Il y a 13 ans, la marche du 14 juin 2001

Redaction

Il y a tout juste 13 ans, le 14 juin 2001, des millions de manifestants venus de Kabylie convergeaient vers Alger. Objectif : transmettre au pouvoir la Plate-forme d’El-Kseur, rédigée 3 jours auparavant pour résumer les principales revendications de la population de cette région. Les revendications se résument notamment à la reconnaissance de tamazight comme langue nationale et officielle, le départ de toutes les brigades gendarmerie de la région, les poursuites contre les gendarmes et policiers responsables de tueries de jeunes manifestants et enfin la reconnaissance de statut de victimes à ces jeunes. Ils seront 126 à laisser leur vie durant la période allant d’avril 2001 à avril 2003. Seuls quatre gendarmes ont été sommairement « jugés ».

En cette matinée de 14 juin 2001 donc, des millions de citoyens (on parlait alors de 3 millions), marchaient sur Alger. La procession humaine, venue de toutes les wilayas de Kabylie, s’étendait de Alger jusqu’à la sortie Est de la capitale. Les organisateurs de la marche, essentiellement le mouvement citoyen des Archs (structure traditionnelle) voulait marcher sur la présidence de la République. Inimaginable. A peine arrivés à la place du 1er-mai, les manifestants font face à la police. Cette dernière charge. Bombes lacrymogènes contre pierres. Des scènes de guérilla urbaine décorent la ville et ses faubourgs. A l’Est d’Alger, vers Kharrouba, des milliers de manifestants continuent d’arriver. Les bus, les camions, les véhicules et les trains étaient bondés de monde. Du jamais vu depuis l’indépendance du pays. Mais les premiers affrontements transforment la manifestation, pacifique à l’origine, en émeute. Les autorités, affolés, lâchent les policiers désarmés. C’est l’inévitable affrontement. Durant les premières heures de la matinée, deux journalistes sont écrasés par un bus de l’ETUSA (Entreprise urbaine et suburbaine d’Alger) pas loin de la Maison de la Presse Tahar Djaout. Les foyers de tension se multiplient. Les services de sécurité alertent la population. Des citoyens de certains quartiers se joignent aux forces de l’ordre pour « protéger leur ville ». Ils répondirent à l’appel de Yazid Zerhouni, l’inénarrable ministre de l’intérieur, qui demandait aux Algériens de « protéger leur ville ». On dirait des troupes romaines qui venaient envahir la capitale !

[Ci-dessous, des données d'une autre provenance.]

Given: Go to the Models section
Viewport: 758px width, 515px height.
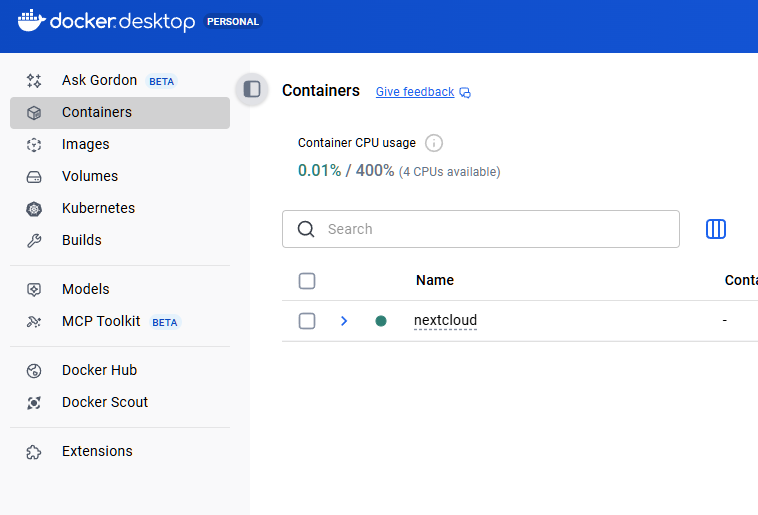Looking at the screenshot, I should [x=86, y=289].
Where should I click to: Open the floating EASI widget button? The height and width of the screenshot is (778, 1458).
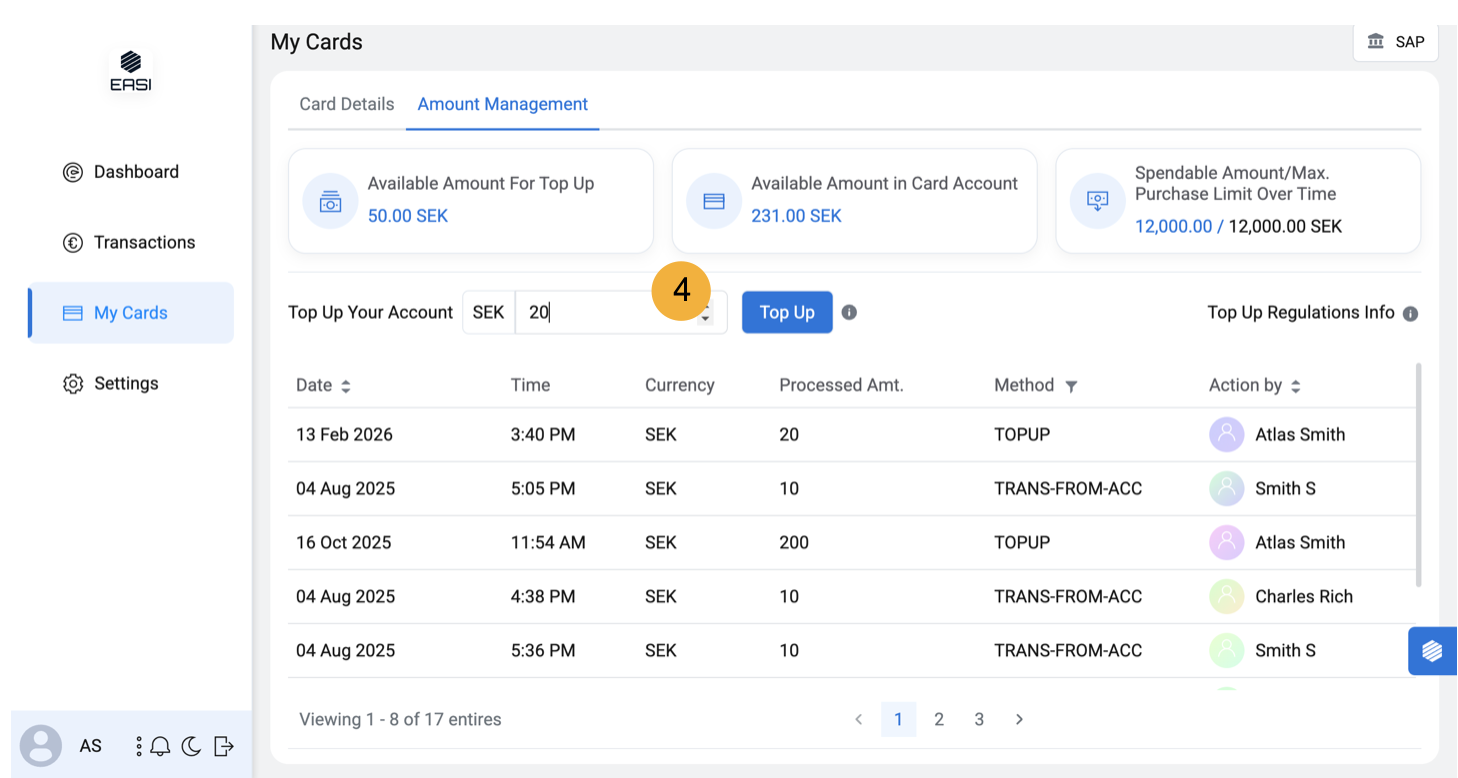[x=1432, y=651]
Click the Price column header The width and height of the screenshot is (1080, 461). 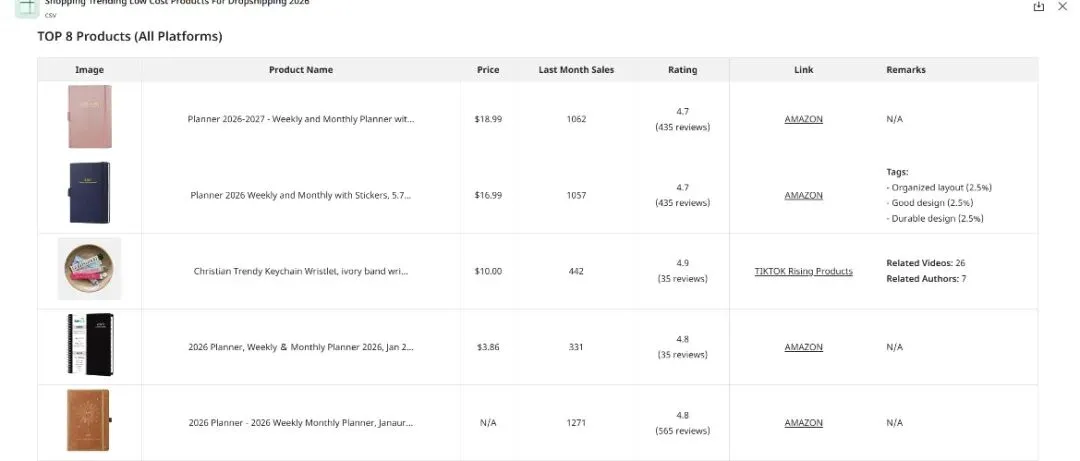(x=488, y=70)

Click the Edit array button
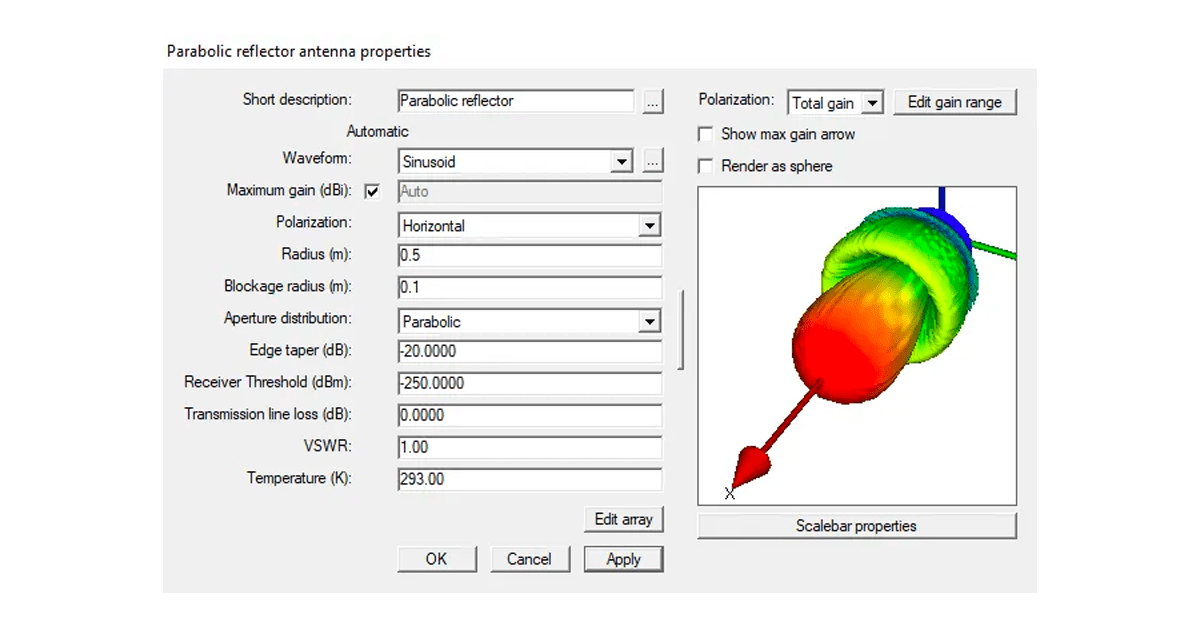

Dans le quartier de Belouizdad, des jeunes manifestants, qui ne connaissent rien de la ville, sont sauvagement agressés par des jeunes en furie qui portaient des armes blanches. « Si je vois quelqu’un porter le Z (signe amazigh), je lui tranche la gorge ! », dit un jeune belcourtois, qui portait des cicatrices, à ses amis. La rumeur enfle : « on a libéré des détenus de droit commun pour massacrer les manifestants ». Toutes les rumeurs étaient permises. Mais vers 11 heures, un incident se produit. Un homme (un militaire ? Un policiers ?) Fonce, avec une voiture, sur des jeunes. Il en tue trois. L’un d’eux s’appelle hettak Youcef. Il est venu de Bouzeguène.

Dans d’autres quartiers de la ville, c’était la même pagaille. Une partie des manifestants réussit à fuir. D’autres, notamment ceux venus de Béjaïa et Bouira à bord de trains, se sont enfuis aux abords des voies ferrées.

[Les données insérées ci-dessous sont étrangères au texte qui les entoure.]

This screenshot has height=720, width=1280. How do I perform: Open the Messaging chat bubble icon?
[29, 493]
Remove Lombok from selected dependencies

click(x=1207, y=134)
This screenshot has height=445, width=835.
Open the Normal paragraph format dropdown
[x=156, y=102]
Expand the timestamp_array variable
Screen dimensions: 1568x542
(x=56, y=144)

La journée se termine. Une majorité de manifestants rentrent chez eux. Quelques centaines sont cachés dans des hôpitaux (ils étaient poursuivis jusque dans les chambres hospitalières par des policiers), d’autres étaient dans la morgue. C’est le cas de ce jeune homme, la trenatine, venu de la cité Ihaddadène, de Béjaïa. Il était tué par un objet tranchant lancé à partir d’un balcon. Ces parents mettront quatre jours pour l’identifier.

Officiellement, cette manifestation n’a enregistré aucun mort. La marche du 14 juin n’avait pas atteint son objectif. Mais les évènements du printemps noir dureront deux autres années, avant que le pouvoir n’accepte de négocier entre 2004 et 2005. Tamazight a été déclarée « également langue nationale » le 12 mars 2002. Les victimes du printemps noir ont reçu des indemnités. Mais  justice n’a jamais été faite.